The Holistic approach is a great idea but the key point is how to sell it to academics, learning technologists, web support teams etc…..and not forgetting the policy makers in the background - the marketing department.
Like it or not the issues of ‘compliance with the DDA’ or interpreting Guidelines and/or Recommedations as Standards are pretty much endemic in UK HE and FE.
Back to the orginal point of this post, to respond to Brian’s call for examples of why all digital resources must be universally accessible to everyone is an inappropriate response. Perhaps we may have done too good a job introducing the idea of accessibility into institutions. The easiest solution is to quote WCAG or threaten the DDA (have you heard the one about it being against the law not to put all lecture material on the Portal before lectures take place……), we end up with the lowest common denominator…..which like it or not is still WCAG 1.0.

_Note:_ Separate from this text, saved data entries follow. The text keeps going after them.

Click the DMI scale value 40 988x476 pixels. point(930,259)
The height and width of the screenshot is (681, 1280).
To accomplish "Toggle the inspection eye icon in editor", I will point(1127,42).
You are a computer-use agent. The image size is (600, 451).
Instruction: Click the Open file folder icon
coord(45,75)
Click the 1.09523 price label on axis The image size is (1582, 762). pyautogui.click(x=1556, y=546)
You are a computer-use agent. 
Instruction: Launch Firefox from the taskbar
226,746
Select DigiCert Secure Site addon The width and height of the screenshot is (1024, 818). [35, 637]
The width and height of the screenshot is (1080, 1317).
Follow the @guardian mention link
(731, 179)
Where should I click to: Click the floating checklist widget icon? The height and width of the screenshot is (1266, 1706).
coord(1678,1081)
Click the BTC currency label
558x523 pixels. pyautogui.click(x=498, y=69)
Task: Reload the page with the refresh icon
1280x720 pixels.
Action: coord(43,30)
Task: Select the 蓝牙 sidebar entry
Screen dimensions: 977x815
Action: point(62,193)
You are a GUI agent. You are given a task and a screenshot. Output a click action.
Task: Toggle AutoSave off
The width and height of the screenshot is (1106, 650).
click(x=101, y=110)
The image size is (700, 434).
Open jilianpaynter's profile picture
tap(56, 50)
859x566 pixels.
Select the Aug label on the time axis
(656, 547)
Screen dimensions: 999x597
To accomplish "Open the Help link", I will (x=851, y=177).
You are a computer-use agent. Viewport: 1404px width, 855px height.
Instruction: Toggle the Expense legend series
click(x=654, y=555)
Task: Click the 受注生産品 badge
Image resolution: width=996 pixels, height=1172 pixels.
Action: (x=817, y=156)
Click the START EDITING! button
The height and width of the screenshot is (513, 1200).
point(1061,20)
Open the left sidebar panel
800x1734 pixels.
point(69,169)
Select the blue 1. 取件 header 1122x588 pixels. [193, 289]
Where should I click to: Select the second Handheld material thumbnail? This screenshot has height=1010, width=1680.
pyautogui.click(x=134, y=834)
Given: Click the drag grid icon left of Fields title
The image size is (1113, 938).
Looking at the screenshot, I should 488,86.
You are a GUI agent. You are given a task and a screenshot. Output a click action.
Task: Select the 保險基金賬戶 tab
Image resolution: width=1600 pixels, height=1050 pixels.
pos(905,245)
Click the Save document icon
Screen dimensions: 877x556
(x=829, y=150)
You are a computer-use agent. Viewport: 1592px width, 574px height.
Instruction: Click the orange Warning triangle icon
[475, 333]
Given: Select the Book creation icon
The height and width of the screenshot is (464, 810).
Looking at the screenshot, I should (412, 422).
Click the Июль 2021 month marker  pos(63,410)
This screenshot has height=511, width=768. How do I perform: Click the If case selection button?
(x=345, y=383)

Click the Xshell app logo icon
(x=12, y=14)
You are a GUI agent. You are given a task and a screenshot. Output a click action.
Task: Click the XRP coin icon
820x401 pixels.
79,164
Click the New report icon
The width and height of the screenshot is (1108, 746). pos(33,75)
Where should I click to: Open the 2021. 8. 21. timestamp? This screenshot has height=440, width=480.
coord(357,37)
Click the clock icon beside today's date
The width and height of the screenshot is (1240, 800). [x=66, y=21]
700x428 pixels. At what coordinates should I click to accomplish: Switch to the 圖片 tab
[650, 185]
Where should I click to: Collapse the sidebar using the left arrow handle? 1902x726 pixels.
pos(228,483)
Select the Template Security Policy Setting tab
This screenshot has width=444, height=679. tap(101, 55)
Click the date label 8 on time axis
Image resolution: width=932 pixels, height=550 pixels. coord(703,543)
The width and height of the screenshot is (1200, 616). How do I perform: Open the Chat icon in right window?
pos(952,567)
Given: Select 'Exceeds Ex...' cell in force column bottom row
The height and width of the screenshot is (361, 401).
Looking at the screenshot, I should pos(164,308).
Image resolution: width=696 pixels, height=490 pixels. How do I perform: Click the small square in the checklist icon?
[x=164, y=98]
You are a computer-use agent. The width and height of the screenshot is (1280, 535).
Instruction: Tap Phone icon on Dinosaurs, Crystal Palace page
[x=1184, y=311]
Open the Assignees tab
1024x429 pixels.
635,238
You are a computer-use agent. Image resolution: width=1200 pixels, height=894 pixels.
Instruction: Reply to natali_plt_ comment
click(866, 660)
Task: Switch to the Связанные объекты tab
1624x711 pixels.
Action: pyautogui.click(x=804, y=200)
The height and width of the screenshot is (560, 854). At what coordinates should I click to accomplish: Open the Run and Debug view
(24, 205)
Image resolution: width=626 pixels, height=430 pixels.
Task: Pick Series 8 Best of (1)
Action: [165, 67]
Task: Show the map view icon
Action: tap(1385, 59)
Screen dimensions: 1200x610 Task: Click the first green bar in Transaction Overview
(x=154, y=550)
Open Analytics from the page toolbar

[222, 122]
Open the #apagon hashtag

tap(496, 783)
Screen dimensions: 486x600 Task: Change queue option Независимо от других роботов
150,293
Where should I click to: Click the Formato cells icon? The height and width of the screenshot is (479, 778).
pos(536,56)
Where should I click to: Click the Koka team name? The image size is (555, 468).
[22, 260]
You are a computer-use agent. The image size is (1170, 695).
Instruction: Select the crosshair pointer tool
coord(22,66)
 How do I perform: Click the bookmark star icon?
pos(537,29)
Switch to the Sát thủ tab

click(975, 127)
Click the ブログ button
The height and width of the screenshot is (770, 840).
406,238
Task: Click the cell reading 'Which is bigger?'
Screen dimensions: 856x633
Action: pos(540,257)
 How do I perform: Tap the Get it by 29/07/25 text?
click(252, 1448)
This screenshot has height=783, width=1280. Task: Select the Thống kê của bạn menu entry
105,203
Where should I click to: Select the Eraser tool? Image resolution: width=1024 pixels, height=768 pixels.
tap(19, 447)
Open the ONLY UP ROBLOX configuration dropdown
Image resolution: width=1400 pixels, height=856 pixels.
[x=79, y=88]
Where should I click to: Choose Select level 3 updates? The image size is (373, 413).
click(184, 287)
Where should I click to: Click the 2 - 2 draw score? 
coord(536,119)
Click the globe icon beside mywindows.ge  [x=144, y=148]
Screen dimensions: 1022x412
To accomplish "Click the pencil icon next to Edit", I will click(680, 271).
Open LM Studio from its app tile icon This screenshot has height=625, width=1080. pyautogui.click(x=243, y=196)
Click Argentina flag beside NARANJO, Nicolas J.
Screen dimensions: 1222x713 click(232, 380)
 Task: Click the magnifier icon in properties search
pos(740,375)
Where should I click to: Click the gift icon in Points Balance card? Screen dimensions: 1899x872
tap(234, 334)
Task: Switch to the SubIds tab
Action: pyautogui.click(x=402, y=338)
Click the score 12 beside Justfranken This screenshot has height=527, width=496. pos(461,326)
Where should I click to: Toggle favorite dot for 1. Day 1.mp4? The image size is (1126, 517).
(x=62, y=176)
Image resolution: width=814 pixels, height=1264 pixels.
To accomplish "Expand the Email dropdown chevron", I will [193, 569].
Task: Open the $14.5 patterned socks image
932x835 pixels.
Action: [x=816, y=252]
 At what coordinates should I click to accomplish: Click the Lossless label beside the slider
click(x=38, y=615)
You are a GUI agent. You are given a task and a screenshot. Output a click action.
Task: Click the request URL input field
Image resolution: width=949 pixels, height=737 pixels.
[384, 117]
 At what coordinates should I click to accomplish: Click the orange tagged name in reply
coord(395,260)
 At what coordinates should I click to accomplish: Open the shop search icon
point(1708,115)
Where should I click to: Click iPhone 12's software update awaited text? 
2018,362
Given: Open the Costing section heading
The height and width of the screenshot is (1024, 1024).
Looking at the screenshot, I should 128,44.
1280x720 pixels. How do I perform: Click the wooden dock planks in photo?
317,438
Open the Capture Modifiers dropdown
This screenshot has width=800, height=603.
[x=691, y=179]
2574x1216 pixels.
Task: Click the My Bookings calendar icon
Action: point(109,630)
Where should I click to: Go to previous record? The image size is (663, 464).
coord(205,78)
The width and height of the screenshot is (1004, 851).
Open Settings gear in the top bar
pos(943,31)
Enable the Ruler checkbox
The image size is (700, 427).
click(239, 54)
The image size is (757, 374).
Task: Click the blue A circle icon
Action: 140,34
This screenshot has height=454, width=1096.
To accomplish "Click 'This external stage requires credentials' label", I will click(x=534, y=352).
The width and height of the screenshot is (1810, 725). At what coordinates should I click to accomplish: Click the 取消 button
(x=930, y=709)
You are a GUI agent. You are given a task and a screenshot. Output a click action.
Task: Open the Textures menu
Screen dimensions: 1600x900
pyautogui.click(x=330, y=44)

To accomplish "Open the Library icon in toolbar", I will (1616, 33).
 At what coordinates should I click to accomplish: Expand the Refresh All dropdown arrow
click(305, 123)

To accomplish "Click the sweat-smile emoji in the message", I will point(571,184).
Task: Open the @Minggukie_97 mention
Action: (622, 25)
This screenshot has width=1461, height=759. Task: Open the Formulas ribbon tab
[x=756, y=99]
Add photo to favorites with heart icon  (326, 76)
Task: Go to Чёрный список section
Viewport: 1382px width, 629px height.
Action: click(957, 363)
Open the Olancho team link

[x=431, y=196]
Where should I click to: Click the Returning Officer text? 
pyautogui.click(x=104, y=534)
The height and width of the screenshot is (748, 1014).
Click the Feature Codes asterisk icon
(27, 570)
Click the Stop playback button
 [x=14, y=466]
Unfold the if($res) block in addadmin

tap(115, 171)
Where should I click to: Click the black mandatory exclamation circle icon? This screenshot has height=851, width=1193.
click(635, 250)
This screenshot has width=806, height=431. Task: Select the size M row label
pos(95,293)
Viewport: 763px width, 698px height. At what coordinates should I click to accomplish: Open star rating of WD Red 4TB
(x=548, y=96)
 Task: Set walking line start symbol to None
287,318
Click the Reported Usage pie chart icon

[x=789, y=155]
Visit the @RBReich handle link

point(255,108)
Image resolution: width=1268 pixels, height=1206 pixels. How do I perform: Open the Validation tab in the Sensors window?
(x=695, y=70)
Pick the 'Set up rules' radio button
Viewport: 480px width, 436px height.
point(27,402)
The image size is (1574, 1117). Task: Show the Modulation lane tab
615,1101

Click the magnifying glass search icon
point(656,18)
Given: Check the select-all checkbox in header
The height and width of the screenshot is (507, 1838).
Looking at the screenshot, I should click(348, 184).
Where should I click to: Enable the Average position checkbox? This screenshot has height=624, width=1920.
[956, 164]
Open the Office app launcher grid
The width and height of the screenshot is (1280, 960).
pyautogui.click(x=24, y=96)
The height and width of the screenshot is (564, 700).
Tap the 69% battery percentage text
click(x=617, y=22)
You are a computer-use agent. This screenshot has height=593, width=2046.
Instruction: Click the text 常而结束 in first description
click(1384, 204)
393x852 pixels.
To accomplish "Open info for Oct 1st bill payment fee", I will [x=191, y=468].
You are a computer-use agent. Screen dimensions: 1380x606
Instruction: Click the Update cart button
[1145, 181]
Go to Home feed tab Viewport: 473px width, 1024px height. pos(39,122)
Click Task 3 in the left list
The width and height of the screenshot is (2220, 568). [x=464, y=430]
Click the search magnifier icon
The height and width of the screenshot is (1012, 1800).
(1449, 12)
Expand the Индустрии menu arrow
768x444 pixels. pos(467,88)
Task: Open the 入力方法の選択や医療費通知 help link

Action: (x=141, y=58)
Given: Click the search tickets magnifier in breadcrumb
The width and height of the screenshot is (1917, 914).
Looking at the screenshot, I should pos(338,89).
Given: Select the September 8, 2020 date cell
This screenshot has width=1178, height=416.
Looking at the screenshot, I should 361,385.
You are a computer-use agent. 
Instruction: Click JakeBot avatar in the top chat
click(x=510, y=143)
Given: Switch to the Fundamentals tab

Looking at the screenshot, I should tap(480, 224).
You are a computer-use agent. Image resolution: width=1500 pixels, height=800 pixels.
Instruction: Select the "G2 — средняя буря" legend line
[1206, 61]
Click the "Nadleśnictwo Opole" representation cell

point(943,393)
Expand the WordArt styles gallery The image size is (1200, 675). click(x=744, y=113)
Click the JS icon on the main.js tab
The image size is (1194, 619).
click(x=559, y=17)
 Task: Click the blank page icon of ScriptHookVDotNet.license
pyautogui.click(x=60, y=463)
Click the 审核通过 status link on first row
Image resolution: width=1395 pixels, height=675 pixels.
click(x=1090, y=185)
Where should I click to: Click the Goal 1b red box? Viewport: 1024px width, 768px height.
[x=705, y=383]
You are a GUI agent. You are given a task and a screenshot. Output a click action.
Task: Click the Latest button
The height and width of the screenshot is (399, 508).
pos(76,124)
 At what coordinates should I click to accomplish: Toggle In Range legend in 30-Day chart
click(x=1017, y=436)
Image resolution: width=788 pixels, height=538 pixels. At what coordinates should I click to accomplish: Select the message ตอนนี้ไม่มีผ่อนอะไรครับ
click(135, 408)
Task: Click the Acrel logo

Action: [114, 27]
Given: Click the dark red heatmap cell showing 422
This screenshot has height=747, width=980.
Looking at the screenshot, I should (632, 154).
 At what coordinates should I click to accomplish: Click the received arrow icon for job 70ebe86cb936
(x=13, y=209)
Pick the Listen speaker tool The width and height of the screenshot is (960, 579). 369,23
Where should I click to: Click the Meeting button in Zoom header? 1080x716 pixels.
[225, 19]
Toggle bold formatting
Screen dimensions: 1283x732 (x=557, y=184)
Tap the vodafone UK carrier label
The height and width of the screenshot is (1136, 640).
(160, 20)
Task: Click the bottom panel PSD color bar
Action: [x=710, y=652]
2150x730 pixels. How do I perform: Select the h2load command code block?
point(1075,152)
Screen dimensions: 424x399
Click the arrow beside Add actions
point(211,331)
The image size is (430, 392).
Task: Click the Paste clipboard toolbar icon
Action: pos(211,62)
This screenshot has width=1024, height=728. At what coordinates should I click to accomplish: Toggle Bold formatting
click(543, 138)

There’s a raft of easily installed ‘compliance’ tools out there that produce nice reports that might or might not be used as a legal defence and numerous accessibility experts willing to perpeptuate the rumour that WCAG1.0 = accessibilty = you won’t get sued.
Tags: Accessibility · wcag1 Comment
1 response so far ↓
Hi Neil
Thanks for your comments on my post.
Your point that:
“The Holistic approach is a great idea but the key point is how to sell it to academics, learning technologists, web support teams etc…..and not forgetting the policy makers in the background - the marketing department.”
is a good one, and the marketing of and implementation of the holistic approach is something we are currently looking at.
Regarding the context of the original auditing work, I feel that originally we probably felt that this approach was needed in order to scope the problem and encourage a take-up of accepted best practices. It was only after time that we realised that this view was too simplistic - and I’m happy to own up to having changed my own views over time.